§ **WORK INSTRUCTION**
Only an exact copy of the lines from the one containing "Instruction: Open the help question mark icon" through the last line of the material below belongs in the answer, with no pictures.

§ **GIVEN INFORMATION**

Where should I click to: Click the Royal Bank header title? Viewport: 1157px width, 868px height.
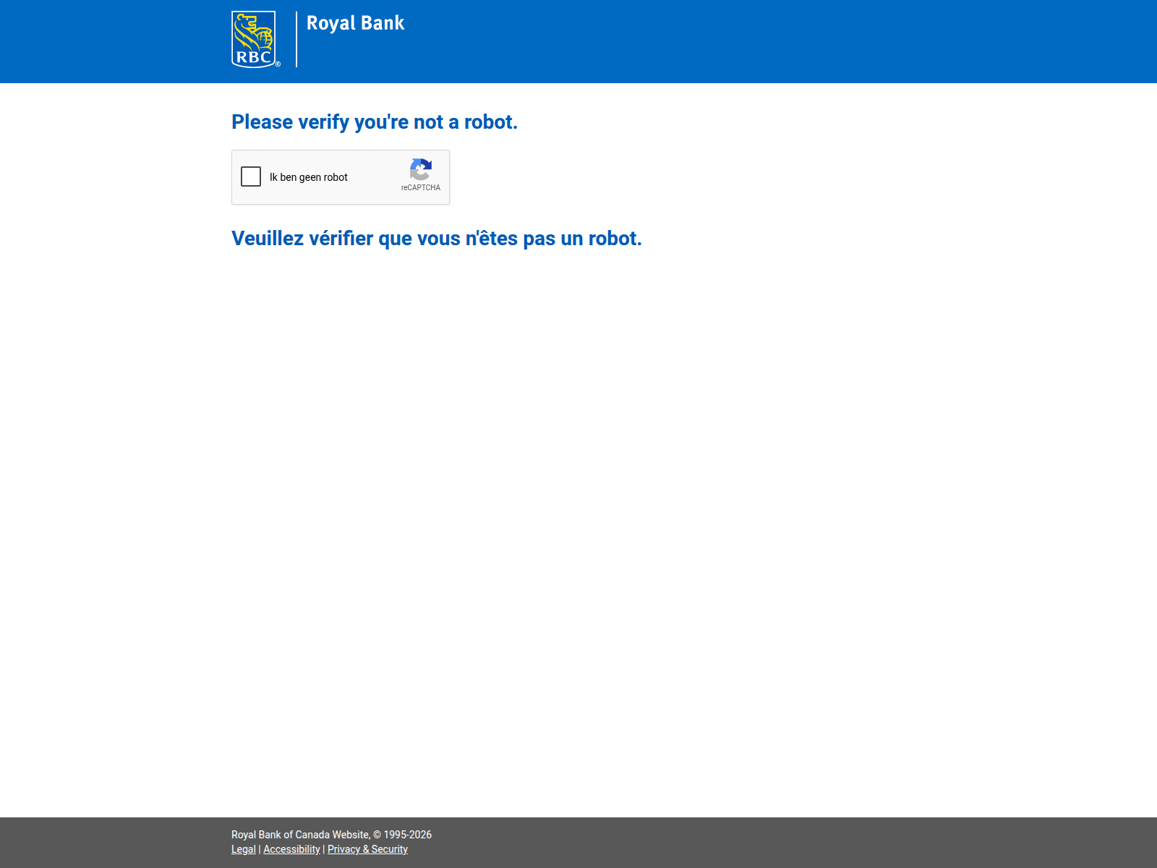tap(355, 23)
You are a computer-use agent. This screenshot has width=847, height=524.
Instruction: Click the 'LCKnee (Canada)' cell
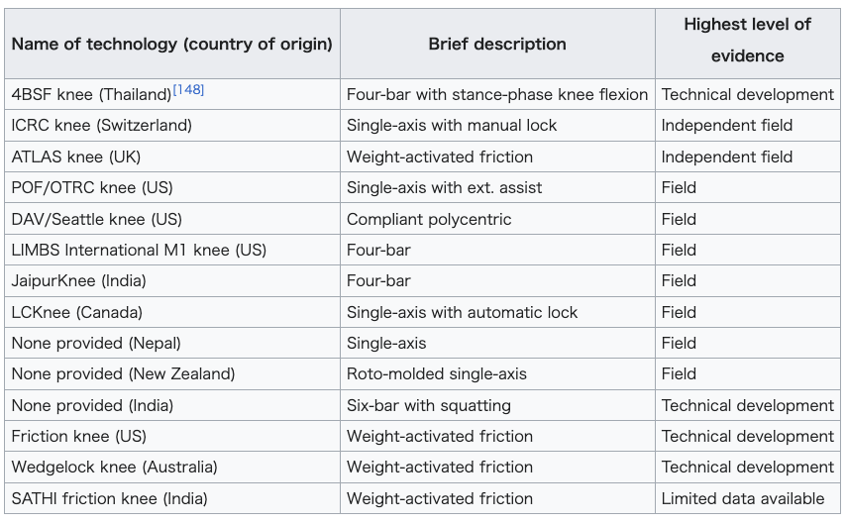172,312
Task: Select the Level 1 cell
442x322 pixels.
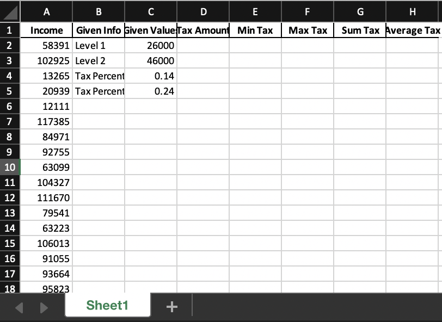Action: (x=98, y=46)
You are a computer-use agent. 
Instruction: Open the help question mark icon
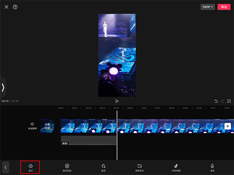click(x=15, y=7)
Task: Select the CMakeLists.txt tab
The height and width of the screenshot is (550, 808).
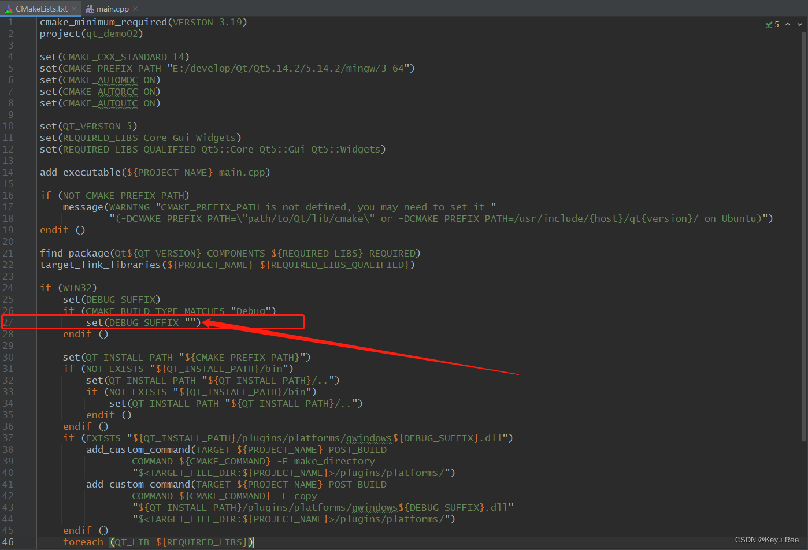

§ **SOLUTION**
Instruction: Open the help question mark icon
click(x=15, y=7)
Task: Select the CMakeLists.txt tab
The height and width of the screenshot is (550, 808).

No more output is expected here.